Sparfloxacin selects gyrase mutations in first-step Mycoplasma hominis mutants, whereas ofloxacin selects topoisomerase IV mutations.

The role of mutations in the genes for GyrA and ParC in quinolone resistance in Mycoplasma hominis was studied. Selection with sparfloxacin gave mutations at GyrA83 (Ser-->Leu; Escherichia coli numbering) or GyrA87 (Glu-->Lys), and mutants had increased levels of resistance to sparfloxacin (8- to 16-fold) but not to ofloxacin.
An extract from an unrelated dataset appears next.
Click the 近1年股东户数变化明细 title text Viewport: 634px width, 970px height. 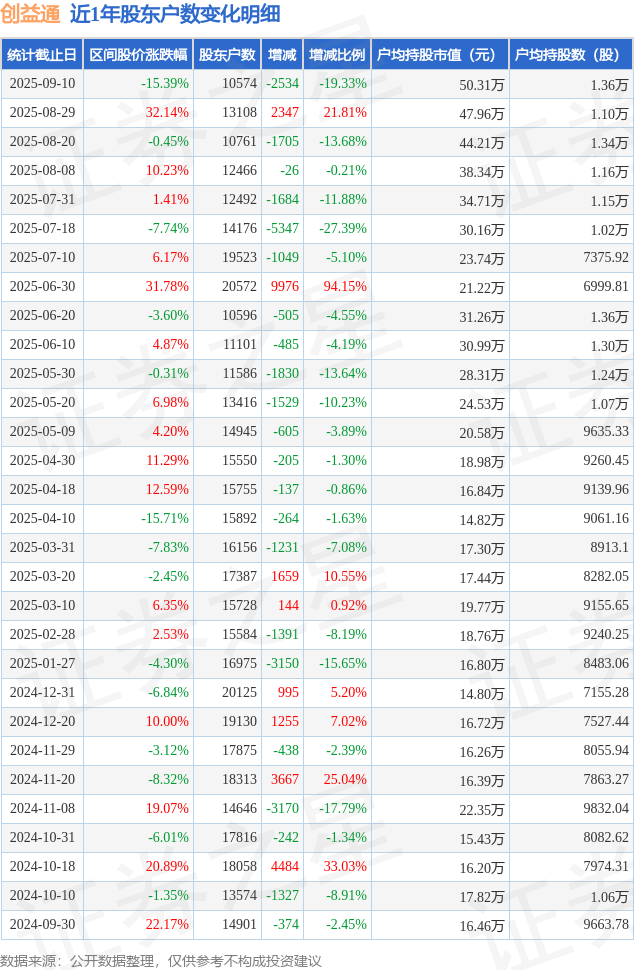(175, 14)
Selection with ofloxacin gave changes at ParC80 (Ser-->Ile) or ParC84 (Glu-->Lys), and mutants were four- to eightfold more resistant to ofloxacin but not to sparfloxacin. Selection of second-step mutants from strains with ParC mutations with either quinolone yielded double mutants with additional mutations at GyrA83 (Ser-->Trp or Ser-->Leu) or GyrA87 (Glu-->Lys). Second-step selection of GyrA mutants gave additional mutations at ParC80 (Ser-->Ile) or ParC84 (Glu-->Lys). Two-step mutants showed high levels of resistance to ofloxacin (MICs, 64 to 128 microg/ml) and moderate levels of resistance to sparfloxacin (MICs, 2 to 8 microg/ml). The primary target of ofloxacin in first-step mutants of Mycoplasma hominis was ParC, whereas that for sparfloxacin was GyrA.